• Page extract:

Hostility to Russia is the oldest continuous foreign-policy tradition in the United States, and that is because, apart from the ordinary conflicts of interest that might be expected to arise between two very large nations, a philosophical conflict has pitted America against the Russians, and has done so throughout the centuries, with the fate of the world at stake. Tocqueville identified the phenomenon on the last page of Democracy in America, Vol. I, from 1835. America, he explains, conquers with the plowshare of the laborer; Russia conquers with the sword of the soldier. America relies on personal interest and allows the individual to act on the basis of his own strength and reason. Russia concentrates the entire power of society in a single man. One country relies on liberty as its principal means of action. The other relies on servitude.
In our own era, we sometimes imagine America’s conflict with Russia was a phenomenon of the Cold War. It has been eternal, though. It is the struggle of democracy versus czarism, even if for a few years czarism called itself Communism.
No one can mistake the fact that, over the centuries, America has more often than not struck up dismal alliances with dictatorships of every kind around the world, in the name of short-term benefits and strategic necessities. Franklin D. Roosevelt even struck up an alliance with Russia itself for a moment, out of an obvious military calculation. But behind the opportunistic alliances has always lurked the larger conflict with Russia, the eternal conflict—the conflict of two philosophies, liberal and tyrannical. The collapse of Communism and the end of the Cold War, beginning in 1989, were thrilling events, from the standpoint of liberal America, not just because it was thrilling to watch the Communist tyrannies collapse but because, without the challenge from the Soviet Union, America was at last liberated to give up the habit of allying opportunistically with various tyrannies. America was free to come out in favor of liberal movements everywhere in the world. Or so it seemed, for a few years. And, even afterward, when the naïveté of those first post-Cold War moments began to be obvious—even then, when still another kind of czarism began to revive in Russia, and tyrannical regimes and terrorist armies in other parts of the world proved to be stronger than imagined—even then, we Americans could feel confident that our ancient liberal mission was still intact, and it was still our duty and our honor and our destiny to stand up for the liberals of the world, and to face down their enemies, as best we could, which meant Russia, above all.

• Supplied information:
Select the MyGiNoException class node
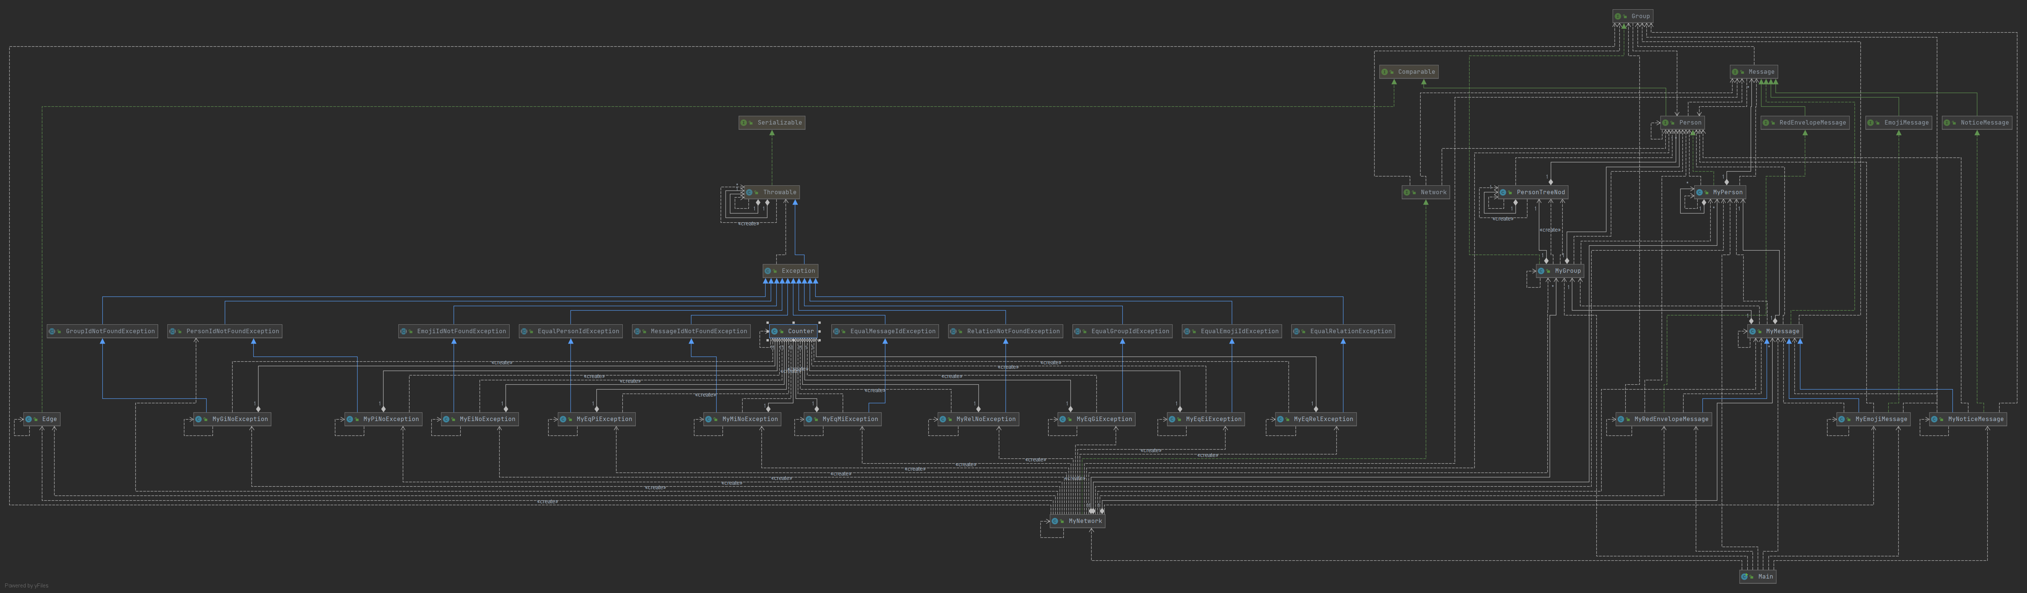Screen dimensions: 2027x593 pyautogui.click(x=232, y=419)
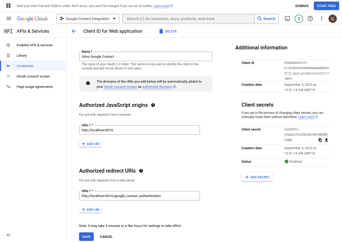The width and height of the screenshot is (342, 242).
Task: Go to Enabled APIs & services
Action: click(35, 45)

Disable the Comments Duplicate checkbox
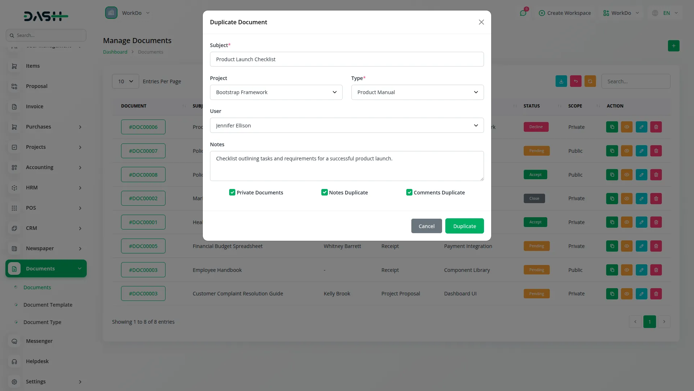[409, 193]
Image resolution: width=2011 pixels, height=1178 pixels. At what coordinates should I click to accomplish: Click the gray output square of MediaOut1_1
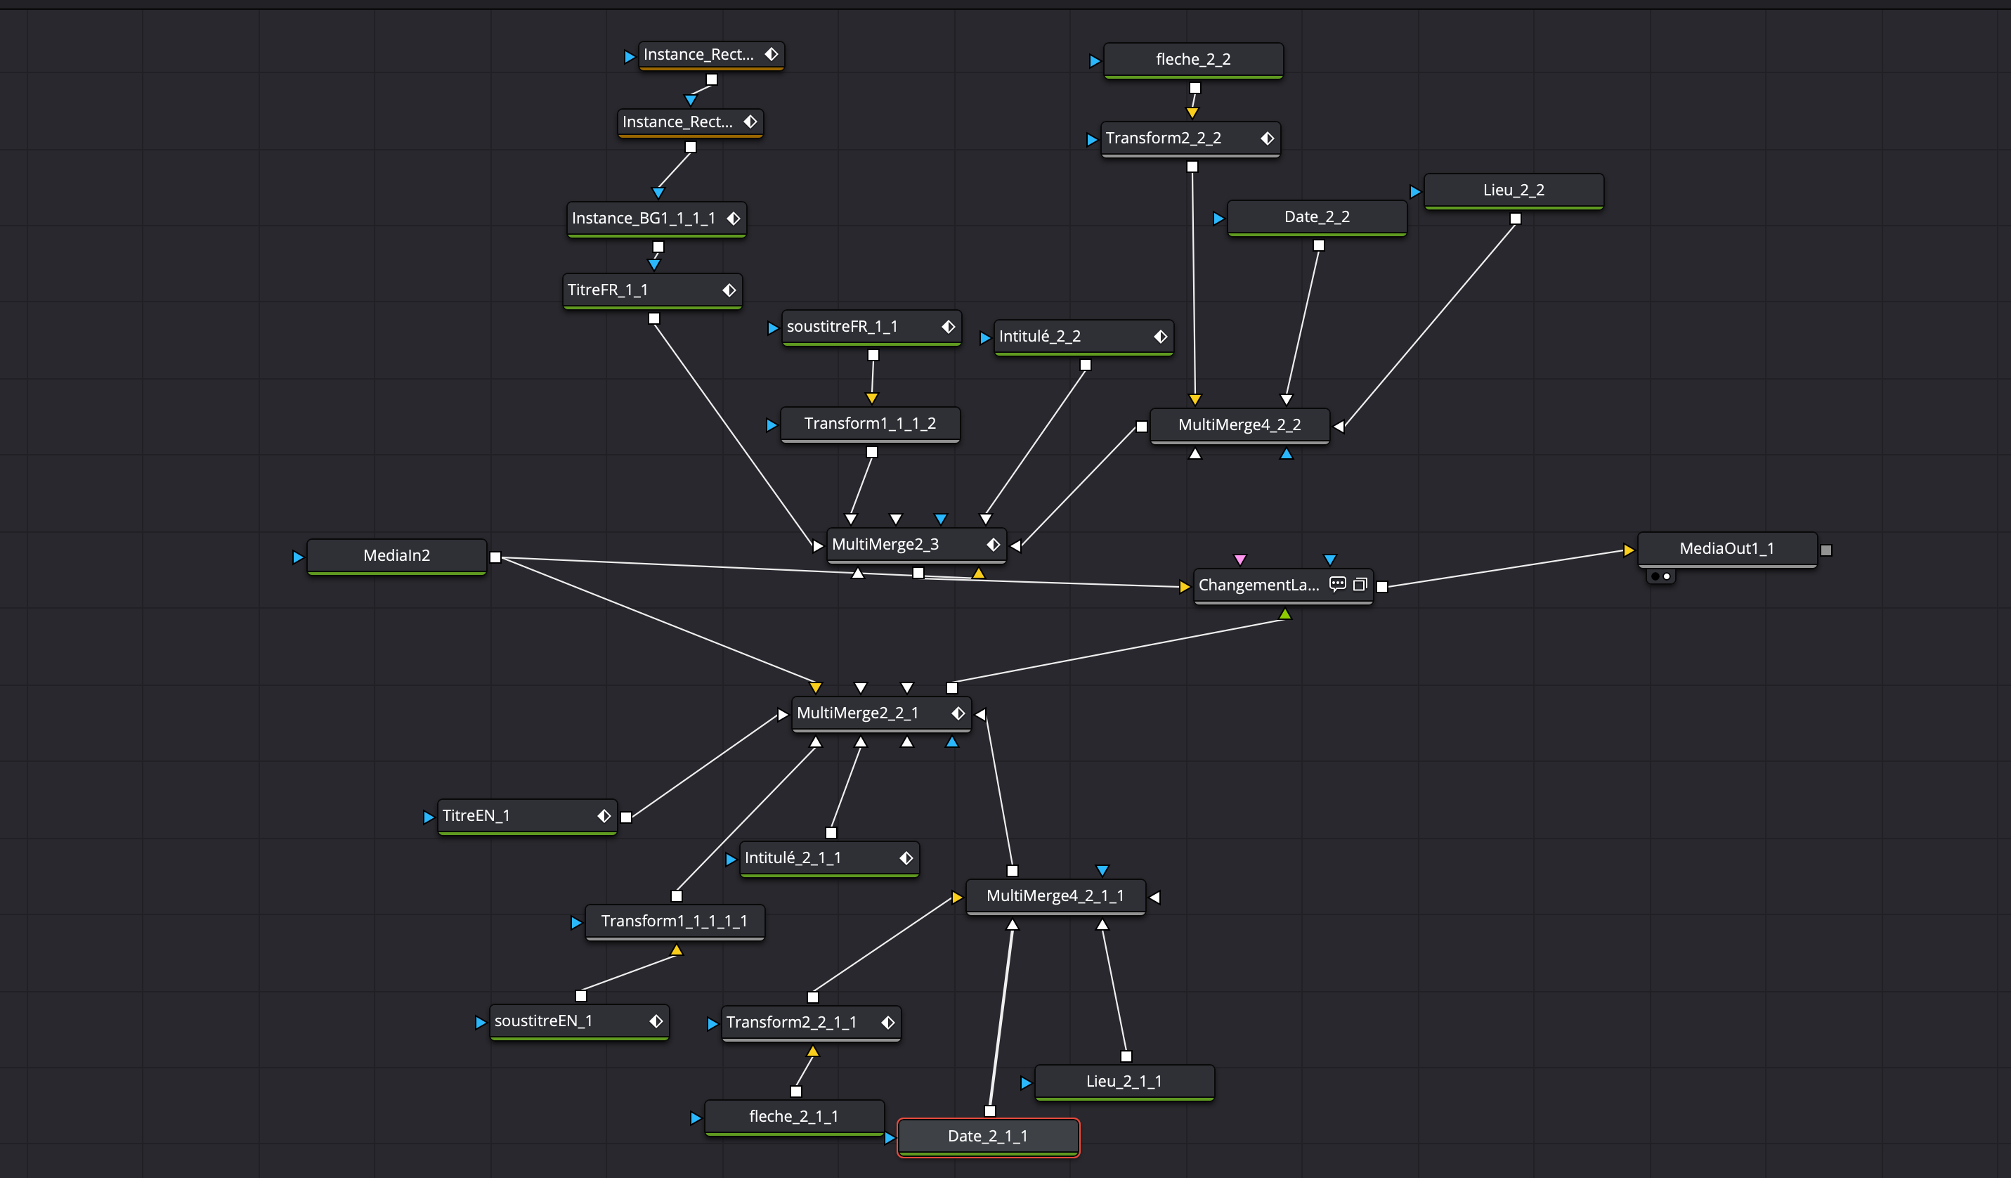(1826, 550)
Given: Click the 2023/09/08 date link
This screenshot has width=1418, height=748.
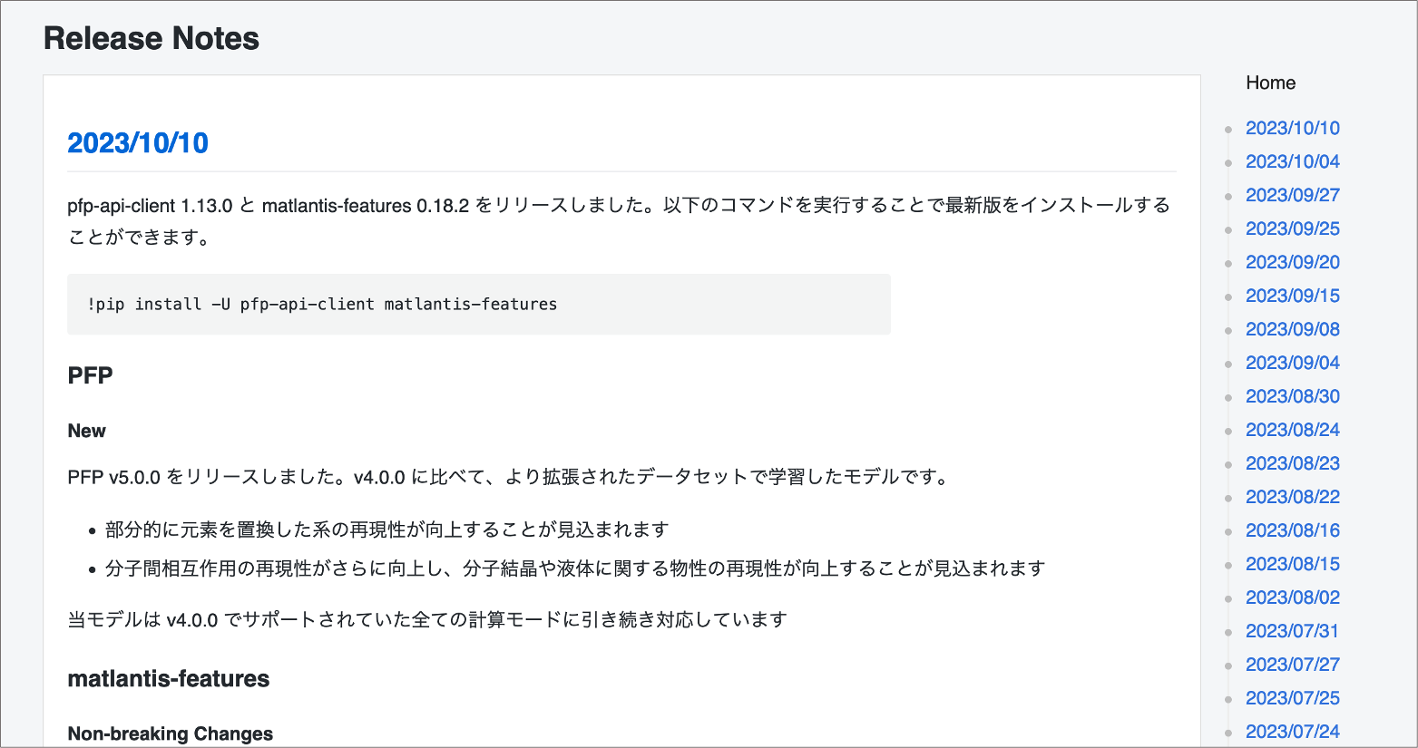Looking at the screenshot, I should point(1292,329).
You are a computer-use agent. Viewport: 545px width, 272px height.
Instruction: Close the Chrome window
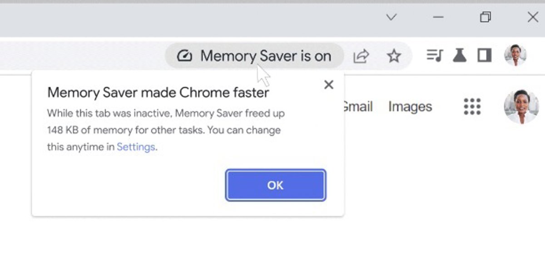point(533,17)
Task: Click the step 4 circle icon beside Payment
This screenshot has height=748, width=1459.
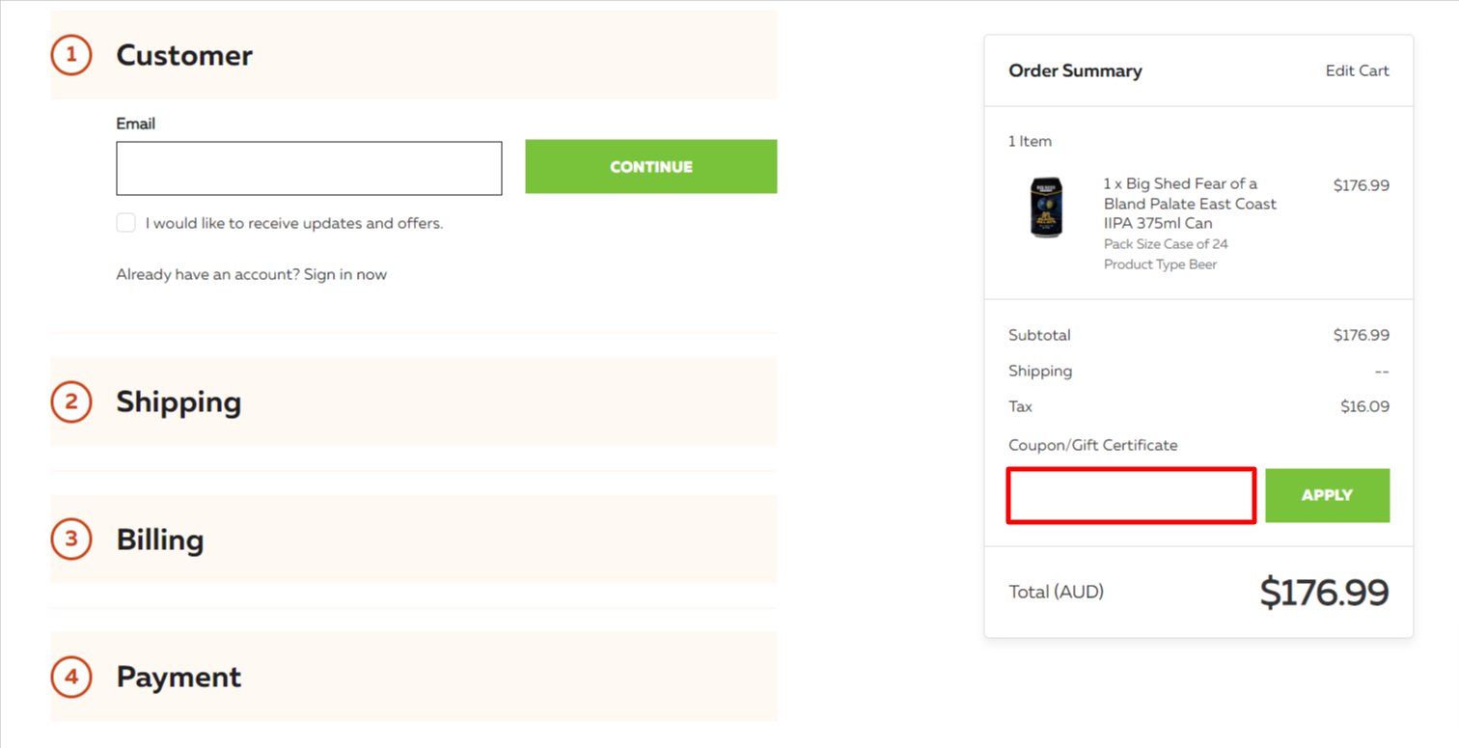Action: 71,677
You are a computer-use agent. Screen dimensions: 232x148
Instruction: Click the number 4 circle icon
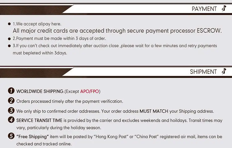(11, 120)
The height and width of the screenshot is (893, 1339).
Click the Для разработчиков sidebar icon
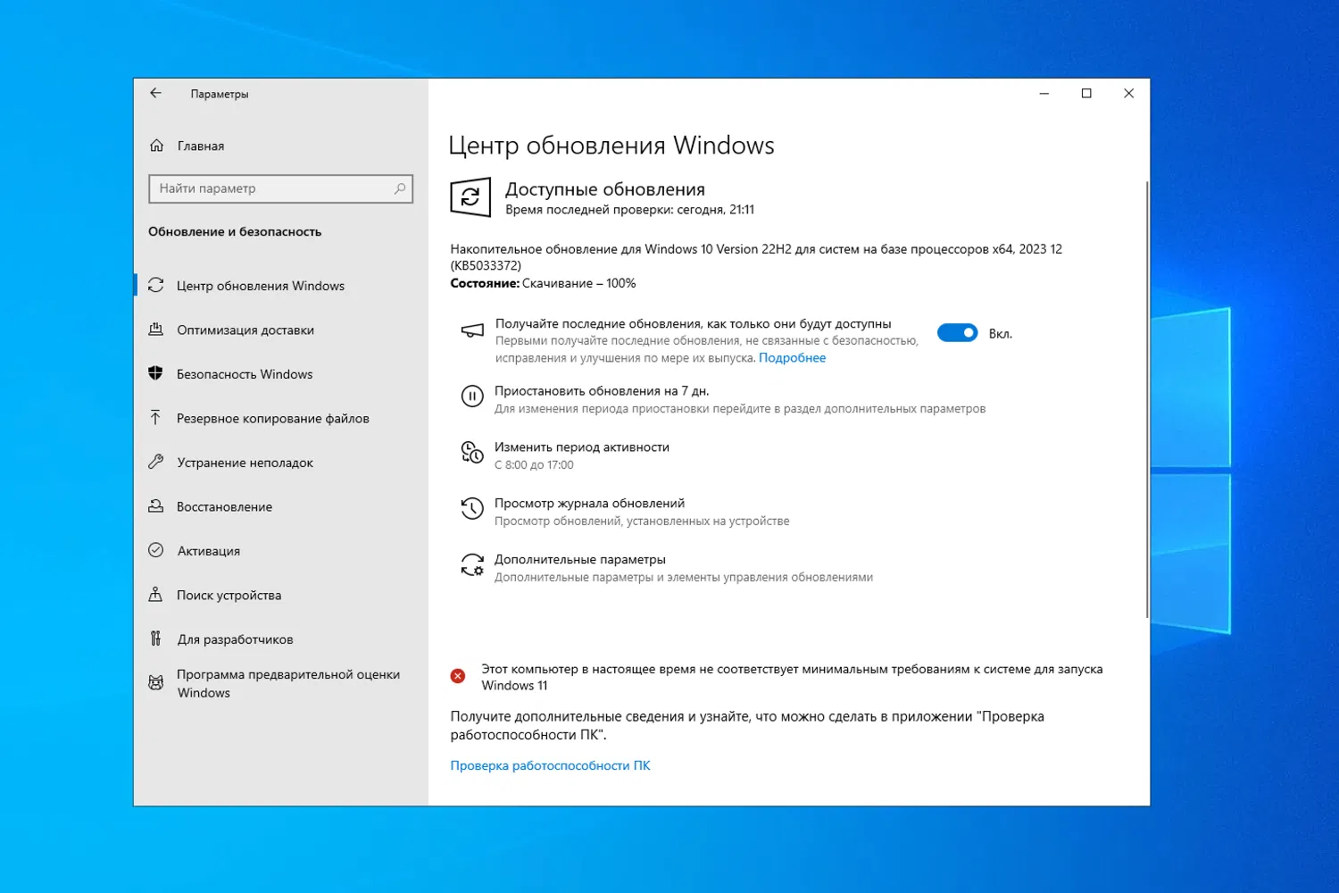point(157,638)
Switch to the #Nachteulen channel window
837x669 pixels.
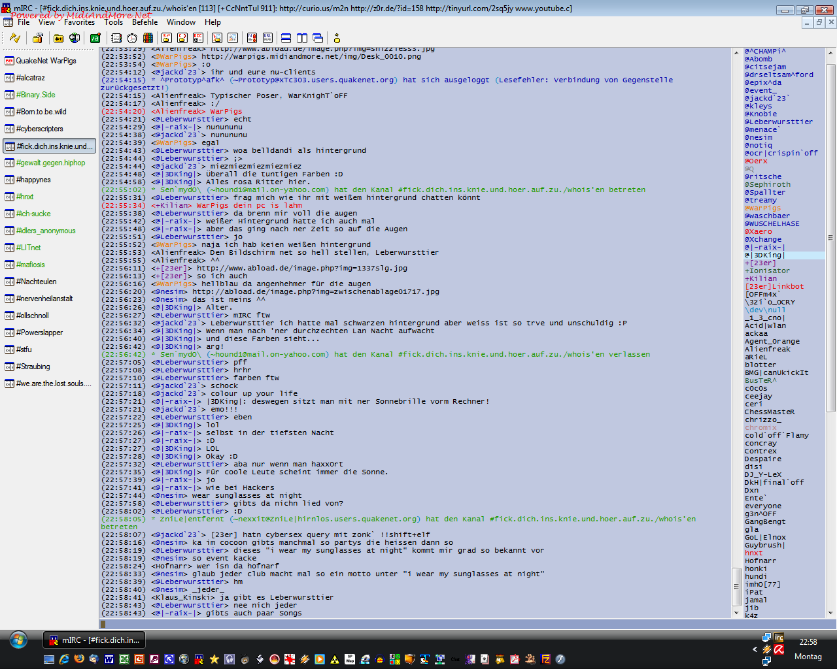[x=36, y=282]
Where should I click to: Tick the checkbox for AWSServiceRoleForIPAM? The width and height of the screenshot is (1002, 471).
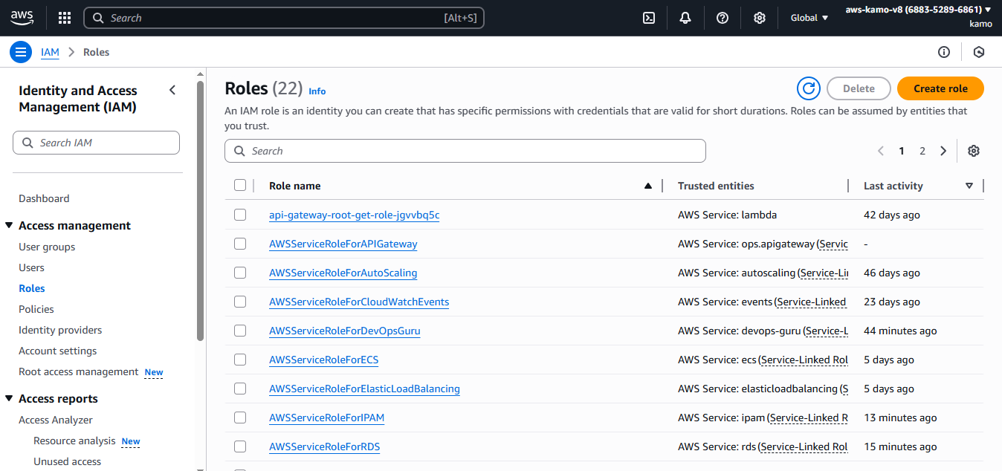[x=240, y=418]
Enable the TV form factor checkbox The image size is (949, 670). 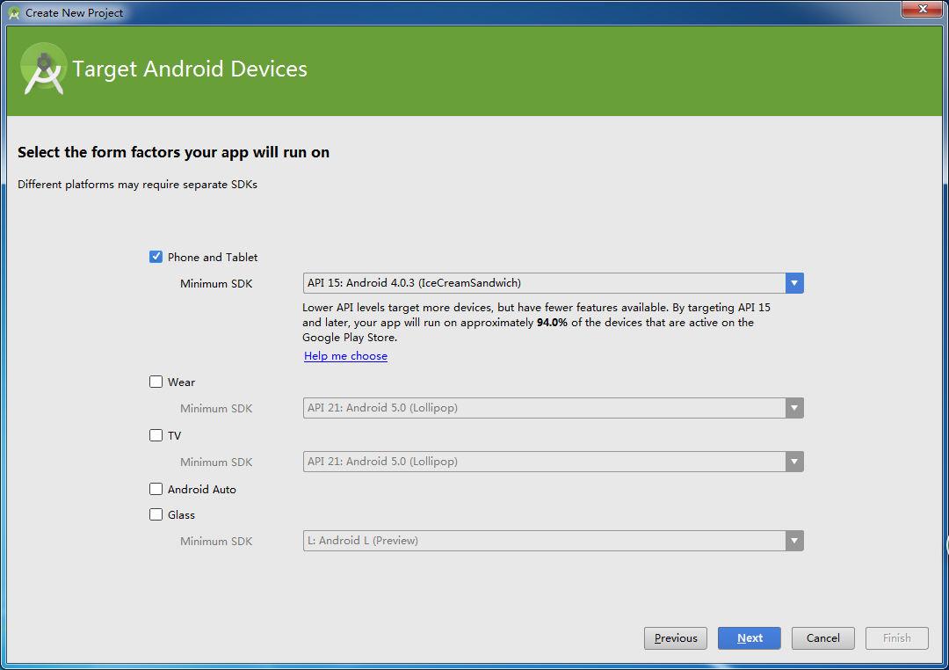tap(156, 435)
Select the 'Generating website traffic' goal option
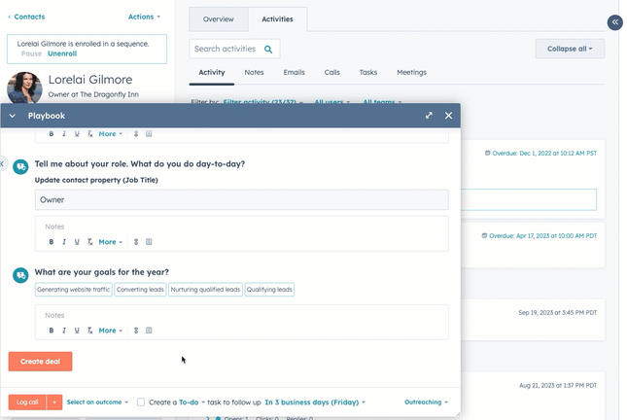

• What the task asks:
Reproduce the essay on America and Russia, beginning at the words "Hostility to Russia" and stopping after "relies on servitude.", with "plowshare" replaced by "plow". The lines above are separate material and unrelated to the essay on America and Russia.

• Finished answer:
Hostility to Russia is the oldest continuous foreign-policy tradition in the United States, and that is because, apart from the ordinary conflicts of interest that might be expected to arise between two very large nations, a philosophical conflict has pitted America against the Russians, and has done so throughout the centuries, with the fate of the world at stake. Tocqueville identified the phenomenon on the last page of Democracy in America, Vol. I, from 1835. America, he explains, conquers with the plow of the laborer; Russia conquers with the sword of the soldier. America relies on personal interest and allows the individual to act on the basis of his own strength and reason. Russia concentrates the entire power of society in a single man. One country relies on liberty as its principal means of action. The other relies on servitude.